Datang Kedua Kali ke Palu Pasca Gempa, JK Pindahkan Ibu Kota Sulteng?

Penulis: Arfa Ramlan
Editor: Abu Asyraf
Datang Kedua Kali ke Palu Pasca Gempa, JK Pindahkan Ibu Kota Sulteng?
Wakil Presiden RI Jusuf Kalla pada grand opening Mal Nipah. Hari ini, JK bertolak ke Palu, Sulawesi Tengah.

RAKYATKU.COM - Wakil Presiden Jusuf Kalla dijadwalkan bertolak ke Palu, Sulawesi Tengah, Minggu siang (11/11/2018). Ini adalah kali kedua Wapres berkunjung setelah 5 Oktober 2018.

Rencananya, JK berangkat dari Pangkalan TNI AU Hasanuddin Makassar, Sulawesi Selatan dengan menggunakan pesawat khusus kepresidenan Boeing 737-400 TNI AU. 

Setibanya di Palu, JK dijadwalkan menuju Desa Mpanau, Kabupaten Sigi, dan Kelurahan Petobo untuk meninjau hunian sementara dan masjid Dewan Masjid Indonesia (DMI).

Jusuf Kalla beserta Gubernur Sulawesi Tengah Longki Djanggola dan rombongan menuju ke kantor gubernur untuk melaksanakan rapat koordinasi terkait rehabilitasi dan rekonstruksi pascabencana gempa bumi, tsunami, dan likuefaksi.

Sebelumnya dalam rakor serupa di Kantor Wapres Jakarta, Senin (5/11/2018), dihasilkan beberapa poin upaya rehabilitasi dan rekonstruksi, antara lain terkait penetapan zona merah dan penyusunan peraturan daerah (perda) rencana tata ruang wilayah terkait relokasi.

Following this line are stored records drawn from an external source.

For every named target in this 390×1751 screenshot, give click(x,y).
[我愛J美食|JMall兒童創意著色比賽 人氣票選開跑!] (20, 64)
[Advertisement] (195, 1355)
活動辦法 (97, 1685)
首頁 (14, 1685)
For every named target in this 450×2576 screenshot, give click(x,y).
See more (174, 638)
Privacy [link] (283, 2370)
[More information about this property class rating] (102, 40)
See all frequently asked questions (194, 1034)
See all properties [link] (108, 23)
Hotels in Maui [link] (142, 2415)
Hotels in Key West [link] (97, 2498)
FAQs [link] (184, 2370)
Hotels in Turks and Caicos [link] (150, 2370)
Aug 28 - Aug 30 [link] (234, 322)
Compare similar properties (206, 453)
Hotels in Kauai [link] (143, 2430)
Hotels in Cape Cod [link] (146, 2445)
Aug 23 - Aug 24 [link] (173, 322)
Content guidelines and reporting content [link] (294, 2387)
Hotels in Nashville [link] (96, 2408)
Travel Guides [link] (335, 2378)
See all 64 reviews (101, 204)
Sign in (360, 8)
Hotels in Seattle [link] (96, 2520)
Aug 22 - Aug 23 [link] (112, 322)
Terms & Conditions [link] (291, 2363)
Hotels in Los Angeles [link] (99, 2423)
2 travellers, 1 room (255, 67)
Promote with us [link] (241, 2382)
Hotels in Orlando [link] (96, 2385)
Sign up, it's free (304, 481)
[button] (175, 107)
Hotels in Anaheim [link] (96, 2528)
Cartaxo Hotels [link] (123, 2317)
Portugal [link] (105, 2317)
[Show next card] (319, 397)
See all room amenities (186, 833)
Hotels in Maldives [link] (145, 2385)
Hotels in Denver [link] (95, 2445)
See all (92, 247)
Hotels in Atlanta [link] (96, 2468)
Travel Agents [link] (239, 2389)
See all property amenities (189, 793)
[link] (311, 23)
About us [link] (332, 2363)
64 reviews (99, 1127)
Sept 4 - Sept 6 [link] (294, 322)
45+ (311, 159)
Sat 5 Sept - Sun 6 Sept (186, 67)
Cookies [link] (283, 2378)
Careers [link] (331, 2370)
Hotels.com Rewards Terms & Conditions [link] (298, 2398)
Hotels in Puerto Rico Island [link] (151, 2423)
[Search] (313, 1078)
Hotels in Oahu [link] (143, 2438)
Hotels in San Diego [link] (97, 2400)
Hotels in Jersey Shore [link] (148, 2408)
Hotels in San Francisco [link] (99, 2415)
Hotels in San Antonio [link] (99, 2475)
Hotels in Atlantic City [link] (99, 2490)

Penelitian zona merah pascabencana telah dilakukan oleh tim Badan Geologi Kementerian Energi dan Sumber Daya Mineral (ESDM). Rakor hari ini di Palu rencananya akan menentukan luas zona merah, yang nantinya tidak boleh dihuni lagi oleh masyarakat.

Hasil penelitian zona merah tersebut akan digunakan sebagai rekomendasi bagi Pemprov Sulteng dalam menyusun draf perda RTRW terkait relokasi.

Pemprov Sulawesi Tengah memerlukan 1.000 hingga 1.500 hektare lahan untuk relokasi warga masyarakat pascabencana gempa bumi, tsunami dan likuefaksi.

Relokasi tersebut akan menggunakan tanah milik negara yang tidak terpakai, antara lain di Tolo, Talise, Guyu dan Petobo untuk daerah terdampak di Kota Palu. Sementara Pombebe untuk daerah terdampak di Kabupaten Sigi, serta Loli dan Pantai Barat untuk daerah terdampak di Kabupaten Donggala.

Palu Tetap Ibu Kota

Sementara terkait wacana pemindahan ibu kota Sulteng, Jusuf Kalla tak setuju. Dia mengatakan, tak semua wilayah di Palu berbahaya. Beberapa wilayah masih bisa ditinggali. 

"Yang kami lakukan sekarang menghindari zona merah. Artinya tidak boleh dibangun di situ," katanya di kantornya di Jakarta, Selasa (16/10/2018) lalu.

Menurut JK, apabila ibu kota dipindah ke tempat lain, potensi gempa di wilayah Sulawesi Tengah tetap ada. Sebab, dia menambahkan, provinsi itu berada di garis api.

Selain pertimbangan itu, JK menjelaskan bahwa pemindahan ibu kota juga membutuhkan banyak biaya. "Jangan hanya melihat pemindahan kantor. Pemindahan pegawainya, bagaimana rumahnya," tuturnya.